We are commonly asked how long child support lasts in Pennsylvania. This is a relatively easy question to answer but one with both a history and some varying results.  By statute and case law, the duty to support a child ends when the child has reached age 18 or graduated from high school, whichever comes later. 23 Pa. 4327 et seq.; Blue v. Blue, 616 A.2d 628 (Pa. Supreme 1992).
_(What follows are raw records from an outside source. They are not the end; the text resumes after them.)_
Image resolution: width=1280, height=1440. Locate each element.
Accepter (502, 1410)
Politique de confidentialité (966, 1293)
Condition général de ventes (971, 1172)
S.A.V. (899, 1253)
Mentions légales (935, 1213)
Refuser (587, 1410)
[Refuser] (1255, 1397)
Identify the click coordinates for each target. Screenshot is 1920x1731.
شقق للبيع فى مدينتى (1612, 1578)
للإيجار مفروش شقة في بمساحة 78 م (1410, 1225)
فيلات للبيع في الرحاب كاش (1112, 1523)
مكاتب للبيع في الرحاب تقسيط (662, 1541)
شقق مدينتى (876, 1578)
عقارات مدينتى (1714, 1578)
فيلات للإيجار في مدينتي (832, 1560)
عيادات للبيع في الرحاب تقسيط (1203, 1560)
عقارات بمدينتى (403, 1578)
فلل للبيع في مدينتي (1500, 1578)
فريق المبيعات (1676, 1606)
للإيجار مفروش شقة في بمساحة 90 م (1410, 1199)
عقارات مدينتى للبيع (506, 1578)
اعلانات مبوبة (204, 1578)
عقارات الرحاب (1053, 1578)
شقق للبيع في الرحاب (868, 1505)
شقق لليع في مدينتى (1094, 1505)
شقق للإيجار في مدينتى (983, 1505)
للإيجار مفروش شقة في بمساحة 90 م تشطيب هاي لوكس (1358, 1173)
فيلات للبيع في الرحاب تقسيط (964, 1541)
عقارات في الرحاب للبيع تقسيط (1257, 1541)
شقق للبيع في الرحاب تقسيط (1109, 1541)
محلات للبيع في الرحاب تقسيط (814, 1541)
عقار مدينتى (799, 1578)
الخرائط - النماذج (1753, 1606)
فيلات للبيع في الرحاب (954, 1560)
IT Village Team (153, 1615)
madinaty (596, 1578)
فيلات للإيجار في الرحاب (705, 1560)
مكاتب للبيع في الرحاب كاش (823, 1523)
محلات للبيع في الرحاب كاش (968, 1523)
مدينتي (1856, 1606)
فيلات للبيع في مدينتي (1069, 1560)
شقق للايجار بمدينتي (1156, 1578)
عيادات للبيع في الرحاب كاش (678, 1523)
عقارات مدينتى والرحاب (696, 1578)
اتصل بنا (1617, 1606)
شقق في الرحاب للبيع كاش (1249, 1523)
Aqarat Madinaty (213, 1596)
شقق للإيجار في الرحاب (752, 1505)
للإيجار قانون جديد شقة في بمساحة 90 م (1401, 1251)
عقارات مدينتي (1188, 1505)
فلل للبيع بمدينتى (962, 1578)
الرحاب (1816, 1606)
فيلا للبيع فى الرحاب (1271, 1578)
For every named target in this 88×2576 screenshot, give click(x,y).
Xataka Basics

The history of this responsibility has some interesting twists.  Beginning in 1963, the Pennsylvania Superior Court embarked upon a series of decisions finding that, in certain cases, parents could be held responsible for the support of adult children attending college. Com ex. Rel. Ulmer v. Sommerville.  For the next three decades this law evolved in a variety of ways within the Superior Court.  In 1992, however, in Blue v. Blue the Pennsylvania Supreme Court challenged the very principle that the Superior Court had such power.  The Supreme Court ruled that the Superior Court was without legal authority to direct parents to contribute to pay post majority support except in circumstances where the child was incapable of supporting him or herself through employment.

The Blue case sent a shock through the judicial system, as tens of thousands of children were already getting support while in college.  In response, the General Assembly passed a bill expressly conferring upon courts the power to direct payment of post secondary educational expenses where the parents were separated or divorced.  In 1994, the Supreme Court of Pennsylvania challenged the bill and held that to discriminate between children of intact families in contrast to separated families was a violation of equal protection.  Therefore, the court found that the statute was unconstitutional and deemed it ineffective.  Curtis v. Kline, 666 A.2d 265 (1995)

So, once again, a child who entered college in 1992 with a college support order found himself stripped of any entitlement to college support.  Interestingly, Curtis v. Kline remains the law of the Commonwealth even though the statute books still contain 23 Pa. C.S. 4327 stating otherwise.

Parents may still contract to provide for post secondary support as part of their divorce and those agreement are enforceable. Where the support order requires payment through the judicial mechanism of Domestic Relations, however, support is supposed to terminate at age 18 unless the child continues to be enrolled in high school and is pursuing a diploma.  In recent years, the courts have become adept at terminating these orders, commonly sending notices to custodial parents of the intention to terminate an order on a child’s eighteenth birthday unless the custodial parents responds that the child is still in high school.  Despite the courts’ action in recent years, it is not wise to rely upon the courts to address this question. Parents should be aware that, until an order is entered terminating the support, the wage attachment will continue to be collected.  And, if the support is collected and disbursed, woe to the payor who asks the Domestic Relations Section to get that money back.  Typically, the payor is told to sue the payee in small claims court for the overpayment.  This is usually not a happy result.

If you have the good fortune to be the parent of a graduating student and there is ANY question of whether the order is terminating, file a petition to terminate and ask for a conference or hearing.  If the order is administratively terminated by the judicial system, your hearing may become unnecessary. Even if you made a contractual agreement to pay support after emancipation, those payments should not be made through the court or wage attached.

If you have a child who lives with you and cannot otherwise support himself or herself, then you, as the parent, have the burden of establishing the child’s dependence if you want support to continue. Com. Ex rel. Magaziner. V Magaziner, 419 A.2d 149 (Pa. Superior. 1980); Brown v. Brown, 471 A.2d 1168 (Pa. Super. 1984).  Support granted should be in accordance with the guidelines, but there is a likelihood that you will be asked what state or federal disability resources you have available to help support the child.  Also, bear in mind that any support petition you bring for an adult child must have the child’s written consent.